The epic Western novel has been absent from the forefront for a while, but the genre has never gone away (the meager offerings in big box bookstores notwithstanding). Zane Grey and Louis L’Amour have always been in print, and such stalwarts as “Tabor Evans” and George Gilman have kept the West alive on the mass market paperback racks since. Larry McMurtry, of course, has had an enviable list of Western bestsellers, while Cormac McCarthy has ushered the genre into the halls of academia. And an author named Elmore Leonard has had remarkable and greatly deserved success with both frontier and modern westerns.
"HARD COUNTRY is a true Western, but as with the best of literature, it transcends the boundaries of any particular label and stands on its own. There is action, suspense, romance, and even at one point a murder mystery. But its most compelling element is McGarrity’s storytelling ability..."
It was just about time, though, that an epic Western in the classic sense shoulder itself to the forefront of the public’s attention. HARD COUNTRY, the sprawling new novel by Michael McGarrity, fills that need, and then some. The book is divided into three sections and takes place in the American Southwest --- primarily the New Mexico territory--- between 1875 and 1918. The tale is thus book-ended by two horrific wars --- the Civil War of the 1860s and World War I --- and overlaps yet a third, the Spanish-American War. It is the story of the Kerney family, beginning with John, the Irish immigrant who wore union blue in the American Civil War and made his way to Texas on the promise of a better life. That life comes with hard and bitter strings attached. And so it is that on what is probably the most tragic day of Kerney’s life --- he loses his wife, brother and nephew --- he must give up his infant son while attempting to build a life for both of them.
Kerney’s travels and employment lead him to an encounter with Cal Doran. An incident shows each man the character of the other, and as a result they forge a friendship that will affect them both for the rest of their lives. Kerney eventually recovers his son, who is markedly changed by the hardship he has experienced during the first few and short years of his life. A great deal of the book follows Patrick Kerney from his childhood years to adulthood, as he slowly assumes the reins of the Double K cattle ranch, which his father and Doran established in southwestern New Mexico. HARD COUNTRY is also Doran’s story. Doran is somewhat of an enigma, but McGarrity drops a hint or two about certain aspects of his make-up. What is truly and surely revealed is that Doran is a man of his word and of strong character, an iconic Western figure if there ever was one.

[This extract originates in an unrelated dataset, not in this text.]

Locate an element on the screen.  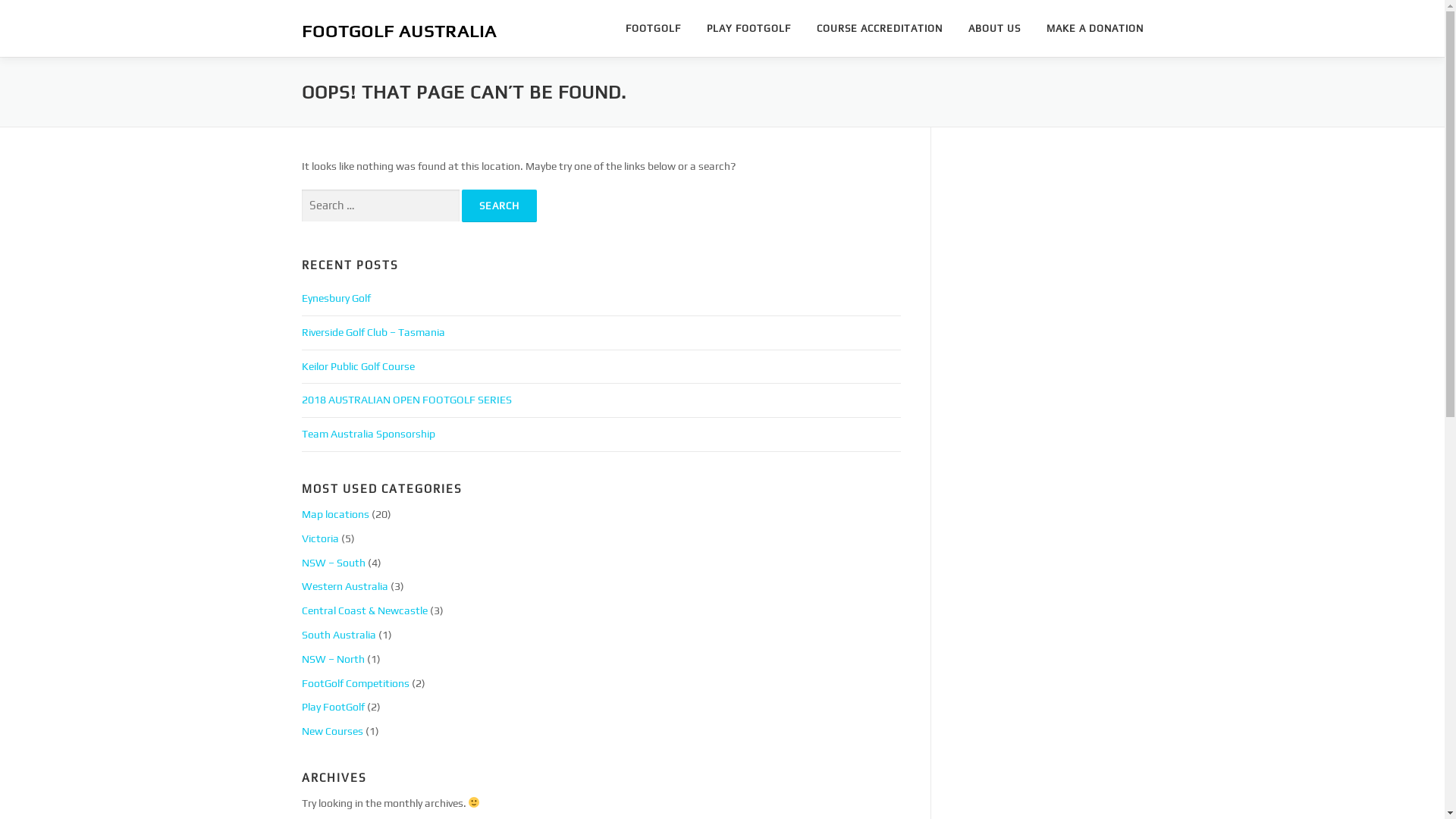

The most interesting character, though, is the western territory itself: dangerous, beautiful and unforgiving, a place where fortunes can be made but where life can be lost in the blink of an eye. Indeed, it does not pay to become too emotionally invested in any particular character here. Anyone can die at any time; expect the unexpected in a world where nature is as dangerous as any hardened criminal.
HARD COUNTRY is a true Western, but as with the best of literature, it transcends the boundaries of any particular label and stands on its own. There is action, suspense, romance, and even at one point a murder mystery. But its most compelling element is McGarrity’s storytelling ability, which moves the narrative along at a stallion’s pace through its generous page count. Western aficionados will be more than pleased at what they find here, but anyone who is enamored with the joy of reading should pick up HARD COUNTRY as well. Additionally, fans of McGarrity’s fine series of Kevin Kerney novels will enjoy this marvelous account of Kerney’s ancestral backstory.